Great ! We now have claims stored against a user. These in turn are stored in the persistent store (database). The Table being XXX _Security_User_Claim. I’ve used XXX as I prefix all my table names including identity tables so I can have several clients, with security, on the same database to avoid hosting costs. The Table should contain the entries: 1 http://schemas.microsoft.com/ws/2008/06/identity/claims/role Admin 2 2 http://schemas.xmlsoap.org/ws/2005/05/identity/claims/name Bhail 2 3 http://schemas.xmlsoap.org/ws/2005/05/identity/claims/dateofbirth 01/01/2000 2 4 http://schemas.xmlsoap.org/ws/2005/05/identity/claims/country UK 2

Now we’ve finished with what the User can do we need to focus our attention to how the Server will handle these. So we need to create Policies. A policy is a collection of claims. So in Startup.cs

    public void ConfigureServices(IServiceCollection services)
    {
        // Add framework services.
        services.AddDbContext<ApplicationDbContext>(options =>
            options.UseSqlServer(Configuration.GetConnectionString("DefaultConnection")));

        // Adjustment to params from the default settings
        services.AddIdentity<ApplicationUser, ApplicationRole>()
      .AddEntityFrameworkStores<ApplicationDbContext, int>()
      .AddDefaultTokenProviders();


        services.AddMvc();

        #region Configure all Claims Policies

        services.AddAuthorization(options =>
        {
            //options.AddPolicy("Administrators", policy => policy.RequireRole("Admin"));
            options.AddPolicy("Administrators", policy => policy.RequireClaim(ClaimTypes.Role, "Admin")); // This works the same as the above code
            options.AddPolicy("Name", policy => policy.RequireClaim(ClaimTypes.Name, "Bhail"));

        });
        #endregion

        // Add application services.
        services.AddTransient<IEmailSender, AuthMessageSender>();
        services.AddTransient<ISmsSender, AuthMessageSender>();
    }

The important point to remember is the policies are hardcoded.
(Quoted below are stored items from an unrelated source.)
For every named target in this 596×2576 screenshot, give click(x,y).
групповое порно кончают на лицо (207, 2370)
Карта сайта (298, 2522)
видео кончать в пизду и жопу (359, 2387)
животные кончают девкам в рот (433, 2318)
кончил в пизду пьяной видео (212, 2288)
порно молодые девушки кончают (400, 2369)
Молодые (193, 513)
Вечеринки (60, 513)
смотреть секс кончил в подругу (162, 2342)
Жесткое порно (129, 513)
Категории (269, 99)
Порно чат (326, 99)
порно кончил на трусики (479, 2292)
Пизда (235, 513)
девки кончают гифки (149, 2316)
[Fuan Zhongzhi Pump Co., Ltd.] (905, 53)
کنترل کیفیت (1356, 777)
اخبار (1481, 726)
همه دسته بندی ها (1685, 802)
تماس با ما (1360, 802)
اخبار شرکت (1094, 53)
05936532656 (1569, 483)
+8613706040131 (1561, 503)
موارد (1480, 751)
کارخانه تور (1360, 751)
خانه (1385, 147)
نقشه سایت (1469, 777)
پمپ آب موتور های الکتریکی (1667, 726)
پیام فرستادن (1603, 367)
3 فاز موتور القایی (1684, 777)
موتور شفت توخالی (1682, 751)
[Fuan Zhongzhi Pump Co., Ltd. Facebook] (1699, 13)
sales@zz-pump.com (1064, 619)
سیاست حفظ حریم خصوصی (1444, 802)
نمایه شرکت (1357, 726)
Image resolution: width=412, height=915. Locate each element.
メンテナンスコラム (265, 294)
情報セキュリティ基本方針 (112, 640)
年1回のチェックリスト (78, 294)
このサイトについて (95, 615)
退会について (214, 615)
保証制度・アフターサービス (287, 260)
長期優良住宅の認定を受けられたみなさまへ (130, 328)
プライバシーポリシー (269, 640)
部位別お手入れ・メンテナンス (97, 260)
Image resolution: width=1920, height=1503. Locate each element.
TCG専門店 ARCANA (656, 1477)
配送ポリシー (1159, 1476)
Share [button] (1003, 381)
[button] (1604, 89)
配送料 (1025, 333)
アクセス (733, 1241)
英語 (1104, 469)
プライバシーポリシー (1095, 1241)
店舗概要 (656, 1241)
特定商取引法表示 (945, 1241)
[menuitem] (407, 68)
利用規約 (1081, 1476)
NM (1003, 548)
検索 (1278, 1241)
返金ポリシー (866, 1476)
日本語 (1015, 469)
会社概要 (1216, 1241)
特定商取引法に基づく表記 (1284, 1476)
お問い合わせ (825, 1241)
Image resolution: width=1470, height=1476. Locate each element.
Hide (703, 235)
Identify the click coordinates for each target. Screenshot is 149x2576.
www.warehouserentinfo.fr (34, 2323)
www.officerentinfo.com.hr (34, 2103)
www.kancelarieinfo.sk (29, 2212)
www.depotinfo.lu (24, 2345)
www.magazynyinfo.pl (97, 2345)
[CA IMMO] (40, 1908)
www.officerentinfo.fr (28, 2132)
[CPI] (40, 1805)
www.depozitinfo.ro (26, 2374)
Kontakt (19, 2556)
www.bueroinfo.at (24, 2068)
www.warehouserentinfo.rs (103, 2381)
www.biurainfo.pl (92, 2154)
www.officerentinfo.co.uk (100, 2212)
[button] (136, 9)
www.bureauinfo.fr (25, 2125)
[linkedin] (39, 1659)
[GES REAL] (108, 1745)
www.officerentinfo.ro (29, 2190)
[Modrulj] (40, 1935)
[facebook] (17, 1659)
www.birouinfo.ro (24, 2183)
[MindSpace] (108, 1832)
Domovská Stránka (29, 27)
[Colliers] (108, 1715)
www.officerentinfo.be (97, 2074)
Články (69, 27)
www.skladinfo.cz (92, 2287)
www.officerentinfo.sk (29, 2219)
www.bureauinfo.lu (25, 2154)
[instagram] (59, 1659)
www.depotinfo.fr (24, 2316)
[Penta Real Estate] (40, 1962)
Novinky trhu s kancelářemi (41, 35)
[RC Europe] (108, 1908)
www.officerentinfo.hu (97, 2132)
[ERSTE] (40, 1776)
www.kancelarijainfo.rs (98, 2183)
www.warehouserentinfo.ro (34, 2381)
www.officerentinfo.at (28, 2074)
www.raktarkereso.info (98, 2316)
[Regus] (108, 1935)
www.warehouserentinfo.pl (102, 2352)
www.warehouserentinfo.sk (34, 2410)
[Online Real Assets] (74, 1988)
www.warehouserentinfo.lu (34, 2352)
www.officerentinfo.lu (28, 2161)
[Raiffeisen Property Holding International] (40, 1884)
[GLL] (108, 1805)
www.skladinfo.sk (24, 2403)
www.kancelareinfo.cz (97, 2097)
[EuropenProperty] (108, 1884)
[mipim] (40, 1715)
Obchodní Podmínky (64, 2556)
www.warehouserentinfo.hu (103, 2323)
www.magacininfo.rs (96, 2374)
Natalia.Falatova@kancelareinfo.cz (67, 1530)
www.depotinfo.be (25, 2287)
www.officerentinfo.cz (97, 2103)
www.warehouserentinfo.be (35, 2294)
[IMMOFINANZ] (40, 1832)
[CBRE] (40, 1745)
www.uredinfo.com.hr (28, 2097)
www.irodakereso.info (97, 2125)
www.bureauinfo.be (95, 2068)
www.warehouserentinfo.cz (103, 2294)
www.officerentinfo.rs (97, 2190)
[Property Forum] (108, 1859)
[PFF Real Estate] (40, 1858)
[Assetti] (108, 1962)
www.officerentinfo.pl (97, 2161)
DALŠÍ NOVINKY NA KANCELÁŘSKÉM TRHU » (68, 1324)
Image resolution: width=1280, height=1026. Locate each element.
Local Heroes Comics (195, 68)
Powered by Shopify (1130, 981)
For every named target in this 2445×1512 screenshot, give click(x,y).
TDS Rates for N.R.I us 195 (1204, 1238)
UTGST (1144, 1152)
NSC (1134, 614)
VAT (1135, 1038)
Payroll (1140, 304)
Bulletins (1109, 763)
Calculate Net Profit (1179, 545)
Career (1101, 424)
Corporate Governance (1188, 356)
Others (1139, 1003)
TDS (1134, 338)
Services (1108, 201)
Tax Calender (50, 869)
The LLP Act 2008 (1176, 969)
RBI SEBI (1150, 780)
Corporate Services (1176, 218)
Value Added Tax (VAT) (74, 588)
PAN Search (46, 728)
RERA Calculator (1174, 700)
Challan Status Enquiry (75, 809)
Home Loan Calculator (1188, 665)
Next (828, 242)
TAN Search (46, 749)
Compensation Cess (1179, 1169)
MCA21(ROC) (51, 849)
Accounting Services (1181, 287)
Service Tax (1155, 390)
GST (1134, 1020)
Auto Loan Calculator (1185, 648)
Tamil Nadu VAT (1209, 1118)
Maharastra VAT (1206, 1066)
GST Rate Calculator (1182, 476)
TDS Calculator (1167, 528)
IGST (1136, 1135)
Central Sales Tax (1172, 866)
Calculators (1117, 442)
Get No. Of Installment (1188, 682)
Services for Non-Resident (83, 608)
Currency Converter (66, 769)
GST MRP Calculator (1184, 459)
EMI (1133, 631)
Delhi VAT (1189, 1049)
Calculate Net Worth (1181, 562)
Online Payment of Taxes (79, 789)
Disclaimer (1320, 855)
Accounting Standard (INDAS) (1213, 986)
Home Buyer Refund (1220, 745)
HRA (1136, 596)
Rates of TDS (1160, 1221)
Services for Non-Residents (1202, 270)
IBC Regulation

And you should include the PolicyTypes which are the same as you allocated to the User else it won’t work properly. The last step is to include the Policies against the contorllers and/or actions being checked. So in the HomeController I’ve added the following Policy Checks:

public class HomeController : Controller { public IActionResult Index() { return View(); }

    [Authorize(Policy = "Administrators")]
    public IActionResult About()
    {
        ViewData["Message"] = "Your application description page.";

        return View();
    }

    [Authorize(Policy = "Name")]
    public IActionResult Contact()
    {
        ViewData["Message"] = "Your contact page.";

        return View();
    }

    public IActionResult Error()
    {
        return View();
    }
}

There you go ! Basically Policies are collections of claims. Checks are made against Policies. And Claims themselves are allocated to users. Unlike Role Assignments you now have the power and flexibility to do many to many authorisation from a variety of sources.